— О, ваше преподобие!..
— Однако я ставлю два условия.
— Я готова принять любые.
— Первое: до того дня, пока ваше положение не упорядочится, ребенок будет проводить все праздники и даже вакации у нас в заведении, домой его отпускать не будут.
— Но Джек захиреет, если ему не позволят видеться с матерью.
— Сами-то вы можете навещать сына так часто, как вам захочется, но — и это второе наше условие — вы никогда не будете видеться с ним в гостиной, а только здесь, у меня в кабинете, и я устрою так, чтобы вы ни с кем не сталкивались.
Она встала, дрожа от возмущения.

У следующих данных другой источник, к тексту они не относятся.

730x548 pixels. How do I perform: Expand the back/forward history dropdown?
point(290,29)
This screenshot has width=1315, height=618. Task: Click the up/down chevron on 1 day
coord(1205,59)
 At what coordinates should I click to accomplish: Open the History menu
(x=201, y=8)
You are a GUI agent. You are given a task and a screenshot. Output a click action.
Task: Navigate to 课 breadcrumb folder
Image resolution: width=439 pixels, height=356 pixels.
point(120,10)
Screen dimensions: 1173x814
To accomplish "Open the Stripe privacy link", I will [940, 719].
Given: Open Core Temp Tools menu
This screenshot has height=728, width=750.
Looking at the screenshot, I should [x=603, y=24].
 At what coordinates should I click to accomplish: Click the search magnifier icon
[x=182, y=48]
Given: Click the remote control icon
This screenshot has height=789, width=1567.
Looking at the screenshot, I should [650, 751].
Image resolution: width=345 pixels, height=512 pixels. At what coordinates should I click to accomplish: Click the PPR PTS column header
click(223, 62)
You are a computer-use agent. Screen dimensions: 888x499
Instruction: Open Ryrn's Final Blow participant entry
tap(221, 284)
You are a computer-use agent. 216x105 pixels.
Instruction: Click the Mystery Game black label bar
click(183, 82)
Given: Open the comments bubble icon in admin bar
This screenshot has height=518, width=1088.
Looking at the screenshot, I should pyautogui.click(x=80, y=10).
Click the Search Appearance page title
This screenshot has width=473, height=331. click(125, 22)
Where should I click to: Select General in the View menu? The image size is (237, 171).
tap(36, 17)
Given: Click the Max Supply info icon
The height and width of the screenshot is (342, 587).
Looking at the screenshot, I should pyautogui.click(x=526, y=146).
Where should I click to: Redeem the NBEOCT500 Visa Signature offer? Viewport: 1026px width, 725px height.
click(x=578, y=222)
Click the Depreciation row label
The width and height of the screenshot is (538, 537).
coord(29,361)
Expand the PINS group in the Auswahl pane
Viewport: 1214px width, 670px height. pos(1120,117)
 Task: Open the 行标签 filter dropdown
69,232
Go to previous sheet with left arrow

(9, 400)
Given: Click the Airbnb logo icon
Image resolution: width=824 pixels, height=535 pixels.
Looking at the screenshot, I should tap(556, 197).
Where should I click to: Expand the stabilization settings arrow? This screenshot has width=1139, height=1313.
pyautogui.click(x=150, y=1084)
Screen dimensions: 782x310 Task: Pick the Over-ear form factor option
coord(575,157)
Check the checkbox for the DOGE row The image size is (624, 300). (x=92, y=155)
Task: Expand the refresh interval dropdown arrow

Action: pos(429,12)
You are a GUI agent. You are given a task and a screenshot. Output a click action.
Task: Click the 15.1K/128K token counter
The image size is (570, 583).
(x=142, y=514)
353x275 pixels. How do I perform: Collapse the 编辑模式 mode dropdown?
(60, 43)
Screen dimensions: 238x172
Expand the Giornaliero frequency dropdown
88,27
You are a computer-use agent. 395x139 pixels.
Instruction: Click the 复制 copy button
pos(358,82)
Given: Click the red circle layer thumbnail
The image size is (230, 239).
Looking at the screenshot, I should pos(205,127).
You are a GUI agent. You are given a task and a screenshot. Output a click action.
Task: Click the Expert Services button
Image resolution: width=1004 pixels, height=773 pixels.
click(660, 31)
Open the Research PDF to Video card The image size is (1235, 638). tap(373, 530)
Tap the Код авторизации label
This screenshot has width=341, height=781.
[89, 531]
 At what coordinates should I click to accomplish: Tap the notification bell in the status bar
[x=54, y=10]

Мысль, что она не будет вхожа в гостиную, не сможет приобщиться к очаровательной суматохе по четвергам, когда матери кичатся друг перед другом красотой своих детей, дорогими нарядами и каретами, поджидающими их у ворот, что она не сможет говорить своим подружкам: «Вчера я встретилась у отцов-иезуитов с госпожой де В. и госпожой де С., дамами из общества», что ей придется тайком видеться с Джеком, обнимать его где-то в уголке, — все это привело ее в негодование.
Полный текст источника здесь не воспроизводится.